#### [WHAT YOU WILL DO]
Copy the comment thread on the virtual filesystem locking surprise, everything from "corbet — Thu, 03" down to "engine, e.g. DuckDuckGo.", but swap each "favourite" for "preferred".

#### [SOURCE EXTRACT]
-*-

LWN: Comments on "A virtual filesystem locking surprise"

A virtual filesystem locking surprise

dxin — Sat, 12 Aug 2023 04:34:42 +0000

Isn't mutex_lock already heavily optimized for the uncontended case? E.g mutex_trylock_fast. Is it still necessary to find a case to skip the locking like this?

RCU

corbet — Thu, 03 Aug 2023 13:13:03 +0000

...or look in the RCU section of the LWN kernel index.

General solution

paulj — Thu, 03 Aug 2023 10:31:41 +0000

There's a wealth of articles on RCU here on LWN too, from the RCU author, e.g.: https://lwn.net/Articles/263130/

Just google for "LWN RCU" in your favourite search engine, e.g. DuckDuckGo.

General solution

NYKevin — Thu, 03 Aug 2023 08:14:11 +0000

Link to documentation for people (like me) who are unfamiliar with the term "RCU": https://www.kernel.org/doc/Documentation/RCU/rcu.txt

General solution

josh — Mon, 31 Jul 2023 22:44:05 +0000

That seems like a potentially useful structure, as long as people acquiring the second reference to something are willing to wait the (potentially considerable) amount of time for an RCU grace period to expire.

That might be a reasonable amount of overhead for pidfd_getfd, for instance.

A virtual filesystem locking surprise

pbonzini — Mon, 31 Jul 2023 21:13:48 +0000

Functions such as fdget_pos() return a bunch of flags for later use in fdput() and fdput_pos(). One such flag is FDPUT_POS_UNLOCK, which directs fdput_pos() to release the mutex.

A virtual filesystem locking surprise

stevie-oh — Mon, 31 Jul 2023 19:03:55 +0000

My understanding is that this is (well, *was*) ostensibly impossible, because the requirement is twofold: there is only one reference to this file descriptor, _and_ the process that has that reference is single-threaded.

-*-

#### [DATASET EXTRACT]

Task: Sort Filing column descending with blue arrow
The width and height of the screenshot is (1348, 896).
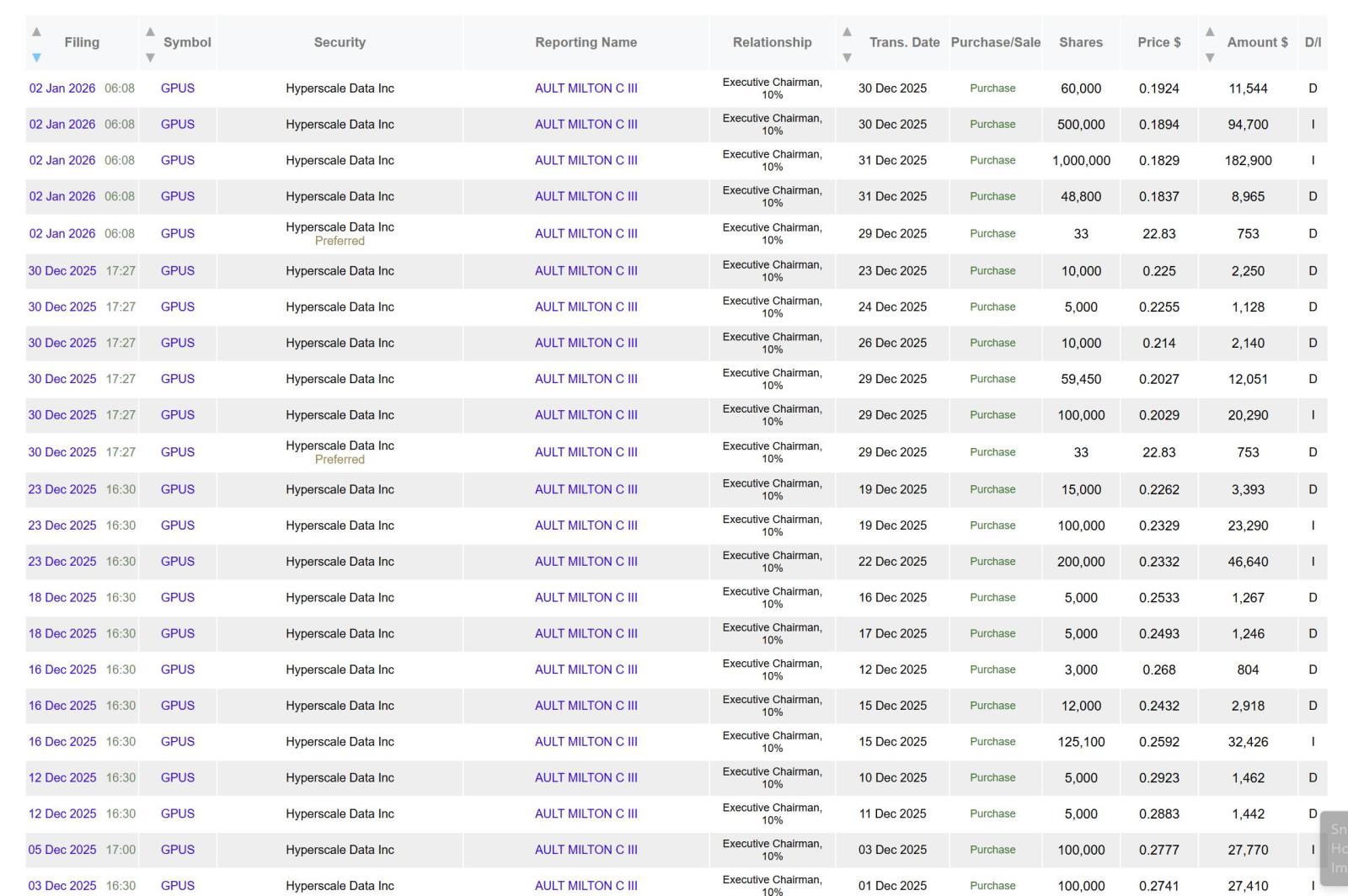Action: click(x=36, y=58)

-*-

#### [REPLY]
corbet — Thu, 03 Aug 2023 13:13:03 +0000

...or look in the RCU section of the LWN kernel index.

General solution

paulj — Thu, 03 Aug 2023 10:31:41 +0000

There's a wealth of articles on RCU here on LWN too, from the RCU author, e.g.: https://lwn.net/Articles/263130/

Just google for "LWN RCU" in your preferred search engine, e.g. DuckDuckGo.